#### [Challenge A]
Retype a passage from the blog post below on 30 years of SGML. Begin at the words "30 years of" and stop after "mercy on us.)".
#### [Challenge B]
Name every person mentioned by name in the blog post below on 30 years of SGML.

Blog

30 years of SGML

October 23, 2016 by Marcus

Today marks the 30th anniversary of the SGML standard publication.

As anyone having gone through the ISO 8879 and other ISO specification text will confirm, it's not an easy read, nor are other specifications building on SGML. Steven R. Newcomb, one of the editors of the HyTime standard, later even apologized for it:

In short, despite having great things to say, even the deathless prose of the HyTime standard tends to be unreadble and, quite frankly, to suck as informative literature (I'm a co-editor of it; may God have mercy on us.)
from material about HyTime architectural forms that seems to have vanished from the web, but probably Robin Cover's authorative collection of markup-related specifications, also started in 1986 by the way, has it covered somewhere

It seems that every markup specification kindof sucks. The XML specification, and especially the XML Schema specification, was widely despised.

And while the effort that has been put into the HTML5 specification has brought major improvements to the web, as a markup language (rather than JavaScript browser API) HTML5 hasn't brought anything new to the table. What it has brought wasn't universally appreciated.

#### [Data extract]
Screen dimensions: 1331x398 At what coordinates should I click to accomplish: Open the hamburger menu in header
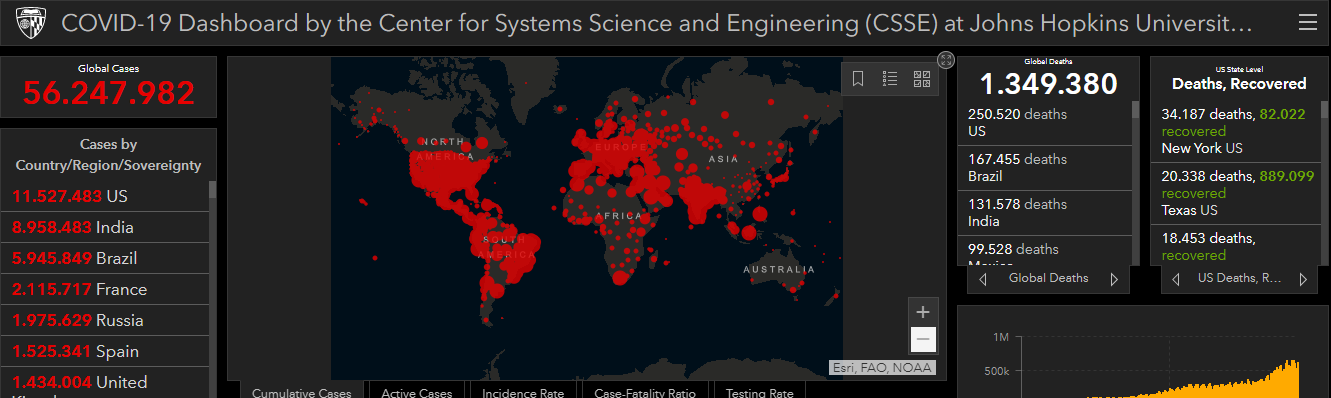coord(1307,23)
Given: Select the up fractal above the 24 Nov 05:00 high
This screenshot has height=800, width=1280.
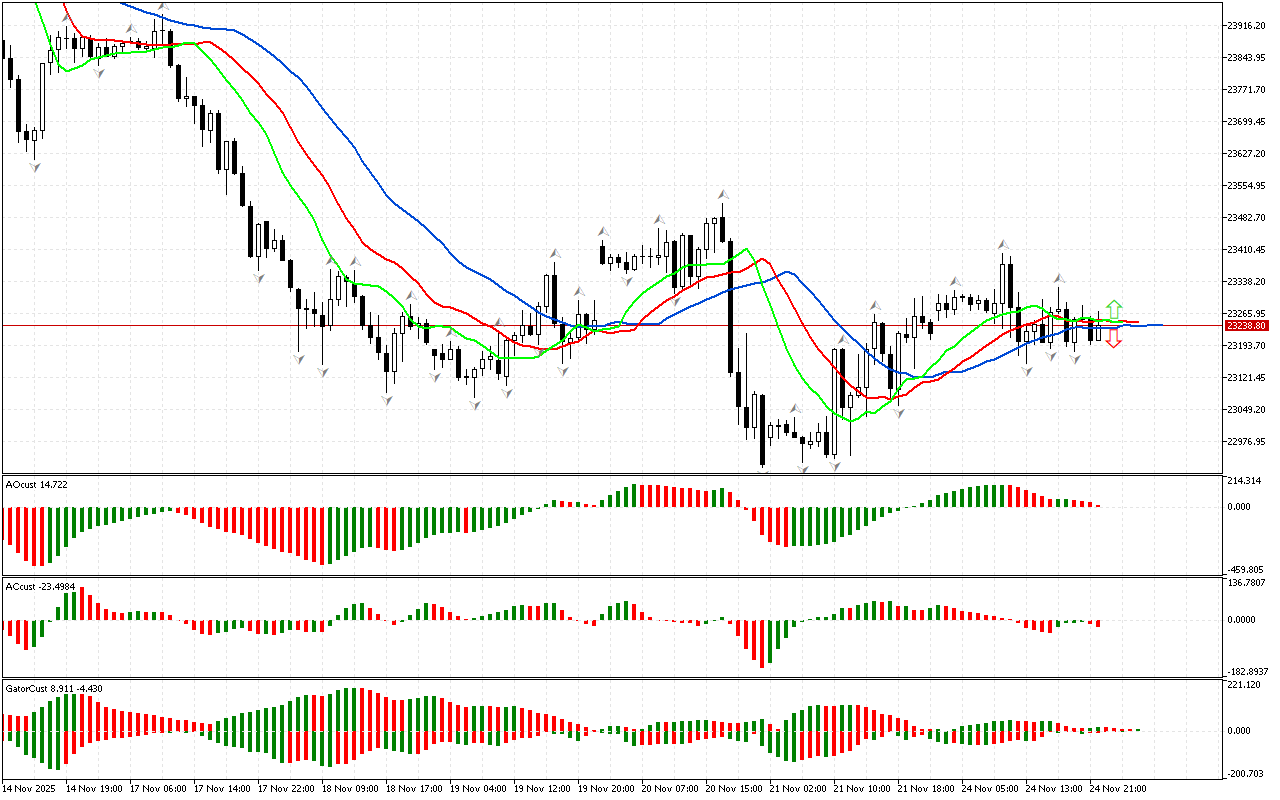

#### [Expected answer A]
30 years of SGML

October 23, 2016 by Marcus

Today marks the 30th anniversary of the SGML standard publication.

As anyone having gone through the ISO 8879 and other ISO specification text will confirm, it's not an easy read, nor are other specifications building on SGML. Steven R. Newcomb, one of the editors of the HyTime standard, later even apologized for it:

In short, despite having great things to say, even the deathless prose of the HyTime standard tends to be unreadble and, quite frankly, to suck as informative literature (I'm a co-editor of it; may God have mercy on us.)

#### [Expected answer B]
Marcus
Steven R. Newcomb
Robin Cover